PCMark7 didn’t show very substantial gains as it is quite CPU-centric despite having a graphics segment to the test.
PCMark8 showed some very healthy gains thanks to having both a gaming segment to the test and offering OpenCL acceleration.
Basemark CL showed the largest gains of all the benchmarks because compute scales well with frequency increases. Anyone using the A10-7850K for compute applications will benefit hugely from overclocking, though you’ll need to ensure the overclock is rock-solid stable if you’re using it for work-based applications.
Compubench is another compute based application that shows excellent scaling due to AMD’s strong performance in OpenCL.
Luxmark showed very good scaling though when you add the CPU into the mix the scaling seems to be less impressive.
Photoshop CC performance was already ridiculously fast so I didn’t expect to see much of a change with the overclock, we saw about a 1 second improvement but as its within margin of error it really is too close to call.
Musemage loves AMD GPUs and so I’m not surprised to see a drastic jump in performance from the 42% frequency overclock.
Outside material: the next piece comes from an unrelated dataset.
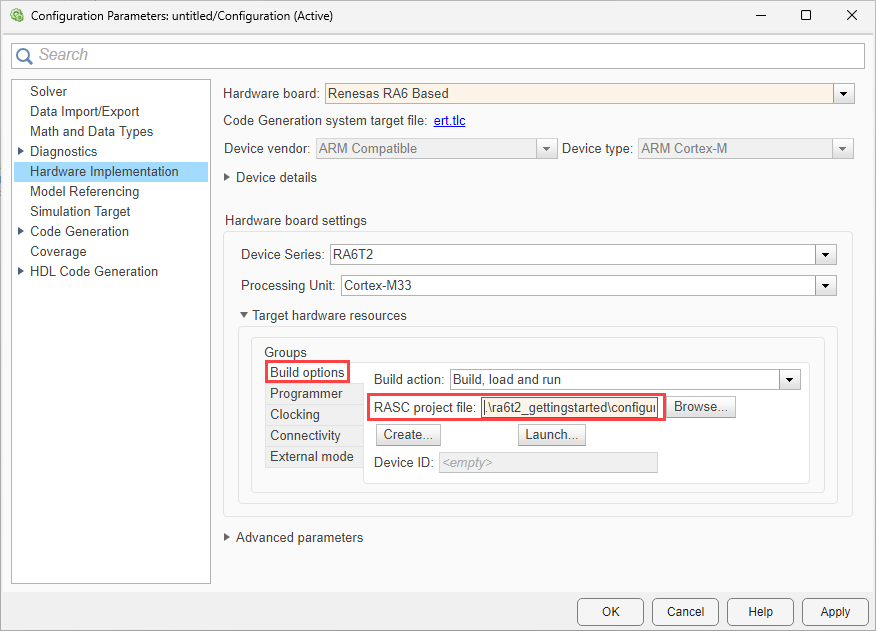Image resolution: width=876 pixels, height=631 pixels.
Task: Collapse the Target hardware resources section
Action: pos(243,316)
If you use Musemage for photo editing you can see the huge productivity potential here from overclocking.
In LibreOffice we saw around a 20% reduction in calculation times using OpenCL GPU acceleration so the benefits are substantial. Again I cannot stress enough how important I think this will be for AMD’s next generation FirePro APUs.
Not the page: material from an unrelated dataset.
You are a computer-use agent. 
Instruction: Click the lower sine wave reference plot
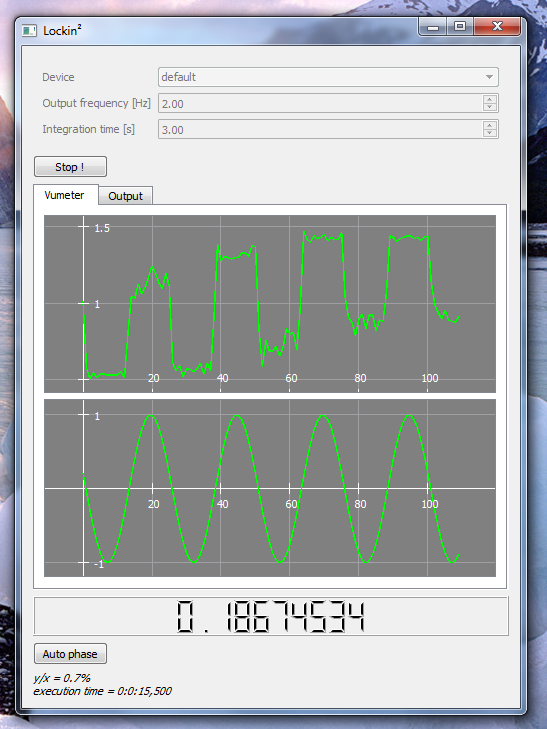click(270, 488)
3DMark11 showed a significant jump of almost 30% – very impressive numbers indeed.
Into 3DMark and we saw a similarly high boost of about 25% which bodes well for gaming.
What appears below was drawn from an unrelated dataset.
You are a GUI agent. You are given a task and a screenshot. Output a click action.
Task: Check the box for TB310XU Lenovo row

Game scaling perhaps wasn’t as impressive as 3DMark led me to believe it would be. Scaling was typically 10% or less and it’s easy to see that most games scale more from making the jump from 1866MHz RAM to 2400MHz RAM than they do from having a 720MHz to 1028MHz overclock – which to me does seem a bit strange but is easily explained. It would imply that the APU is still memory bandwidth limited at 2400MHz so overclocking makes little difference, this also explains why compute applications scale so well because they are not that bandwidth dependent and can take advantage of the increased GPU clock speed.
Power consumption was a strong point of the Kaveri A10-7850K. Even by lumping a 42% overclock onto the GPU the power consumption with a realistic combined system load only jumped 21 Watts. On a purely GPU load it jumped 31 Watts, which is a 40% jump so nearly aligns perfectly with the 42% frequency increase. However, with the overclock the A10-7850K was still more power efficient on a combined workload than the last generation A10-6800K APU (at stock clocks on both the CPU and GPU with slower DDR3-1866MHz memory).